Ans Herz legen möchte ich euch allerdings unseren Amazon-Schnäppchenticker. Wenn ihr über diese Links bestellt, erhalten wir eine winzige Provision und euch entsteht absolut kein Nachteil dadurch. Die direkteste Methode ist jedoch Flattr, was wir seit heute frisch im Angebot haben.

Wie funktioniert Flattr?

Das Prinzip ist eigentlich ganz einfach. Ihr legt euch auf der Homepage von Flattr ein Konto an und zahlt einen monatlichen Betrag (Minimum sind zwei Euro). Wenn ihr nun im Netz auf den grün-orangen Flattr-Knopf trefft und darauf klickt, könnt ihr dem entsprechenden Beitrag damit schmeicheln. Am Ende des Monats teilt Flattr automatisch euer monatliches Budget (= Auszahlung), unter allem was ihr gemocht habt, gleichmäßig auf.

Definitiv ein spannendes Konzept, das sich derzeit noch in der Beta-Phase befindet und erst beweisen muss. Aber die Vorteile liegen auf der Hand.

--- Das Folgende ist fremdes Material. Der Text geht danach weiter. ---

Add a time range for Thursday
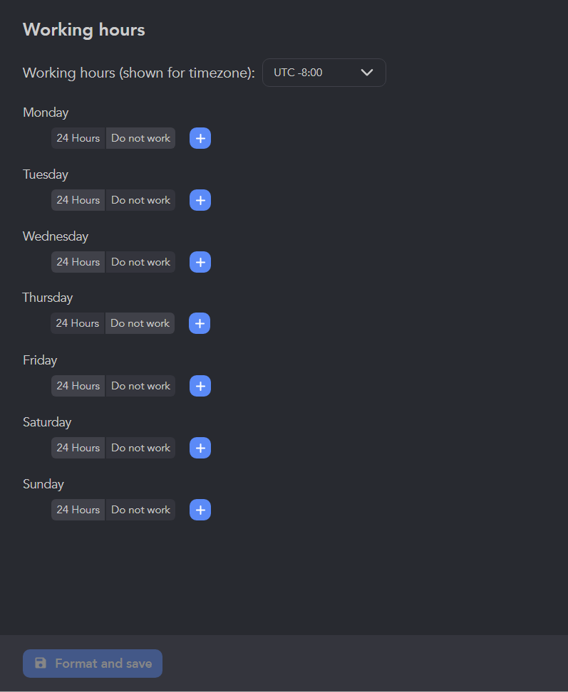This screenshot has width=568, height=692. [200, 323]
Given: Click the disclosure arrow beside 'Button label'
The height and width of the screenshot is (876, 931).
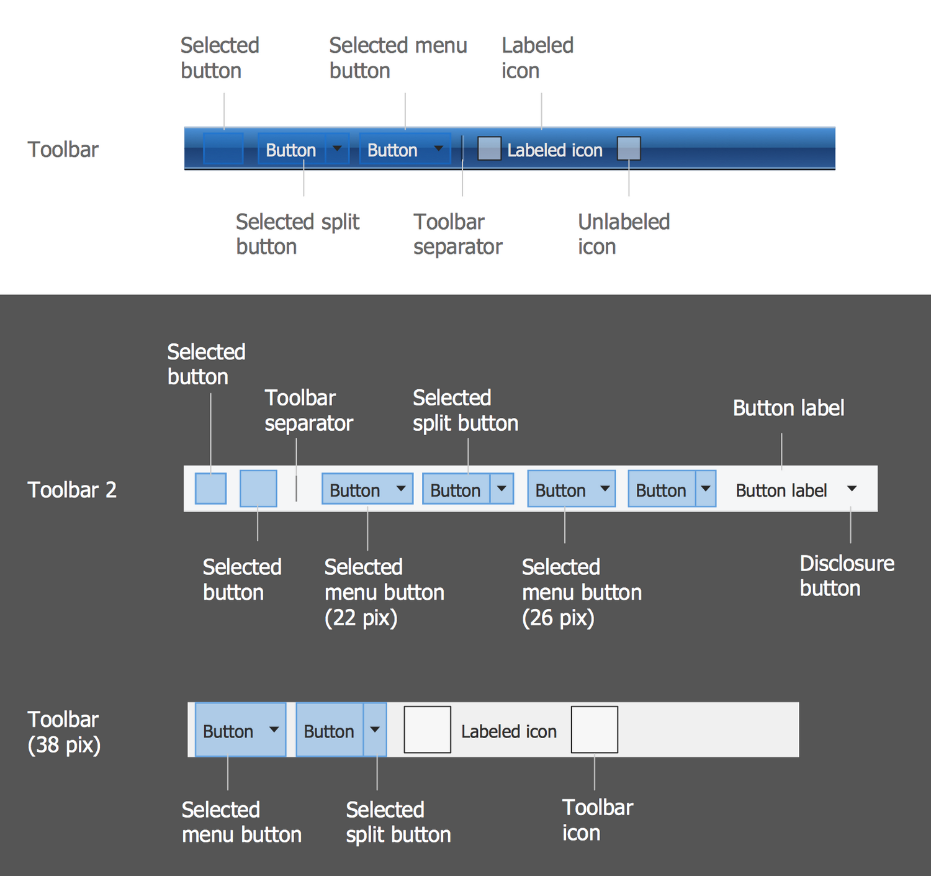Looking at the screenshot, I should click(852, 489).
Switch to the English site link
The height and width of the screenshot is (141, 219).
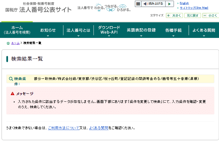184,3
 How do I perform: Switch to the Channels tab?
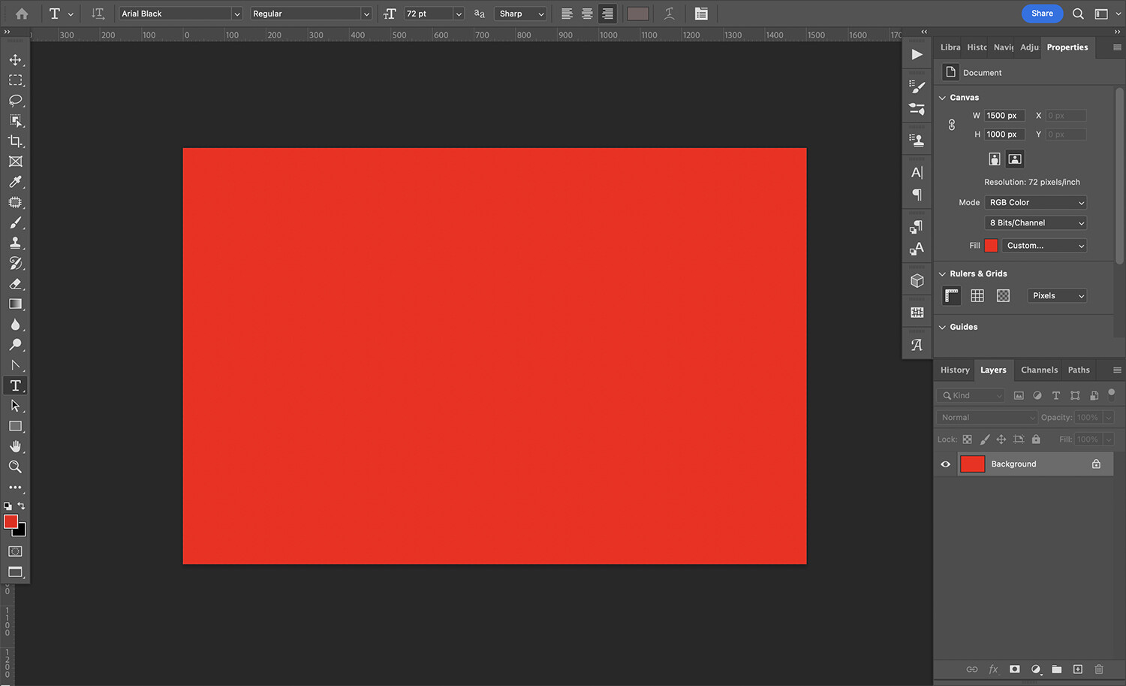[x=1039, y=370]
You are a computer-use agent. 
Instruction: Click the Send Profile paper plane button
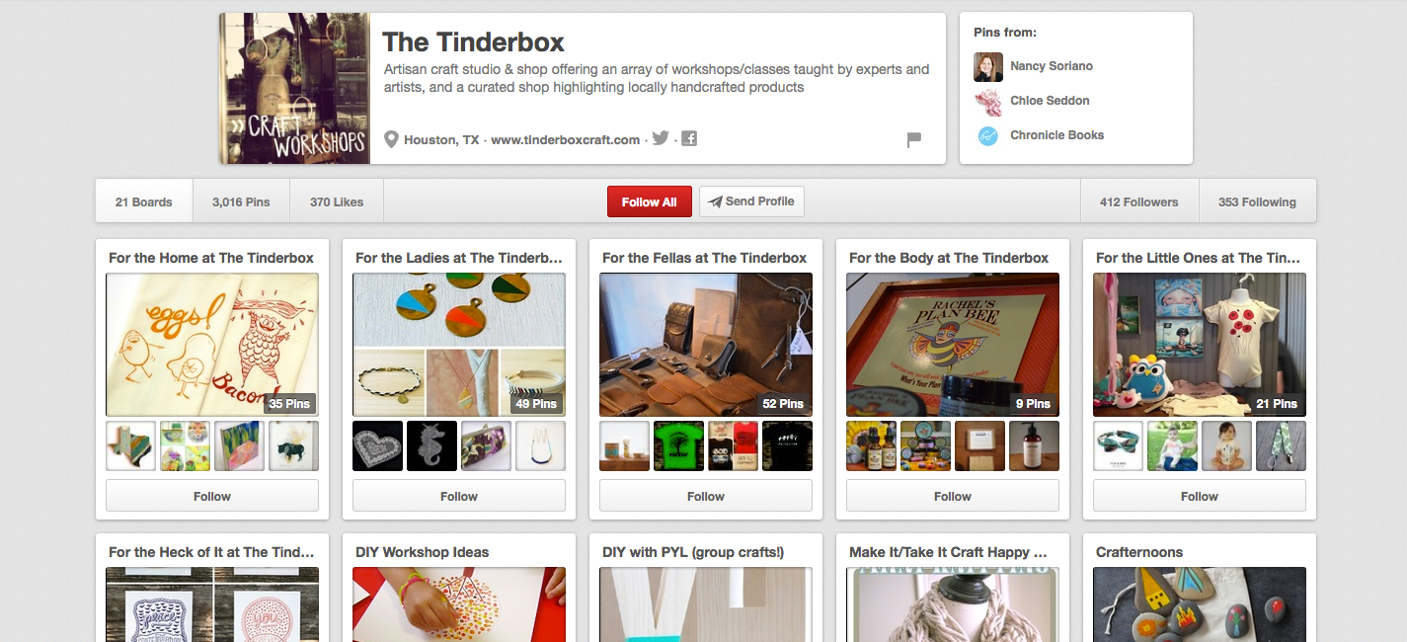pos(751,201)
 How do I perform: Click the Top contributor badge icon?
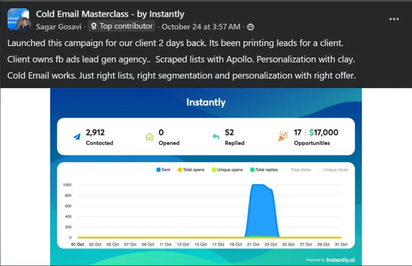pos(94,26)
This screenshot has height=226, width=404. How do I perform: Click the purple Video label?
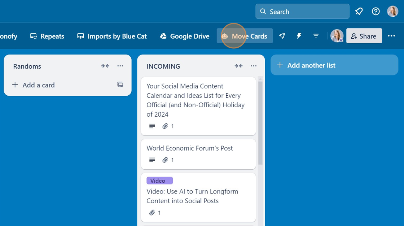(x=159, y=180)
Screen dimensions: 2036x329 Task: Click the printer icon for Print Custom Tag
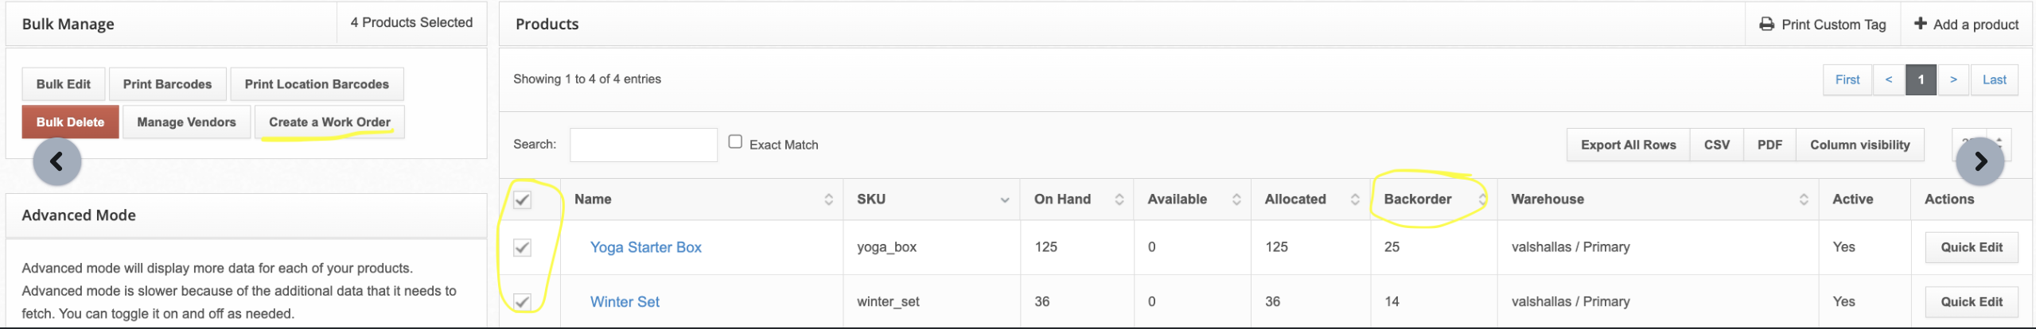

Ihr müsst euch nur einmal anmelden, könnt dann aber auch euren eigenen Content von anderen schmeicheln lassen (= potentielle Einnahmen) und müsst nicht für jede „Spende“ eine separat Zahlung per PayPal oder ähnlichem tätigen. Ob ihr das System schlussendlich nutzen wollt, ist natürlich eure eigene Entscheidung, immerhin bieten wir jetzt die Möglichkeit dafür.

Und jetzt wünsche ich euch weiter viel Spaß beim lesen unserer Seite und hoffe auf rege Beteiligung.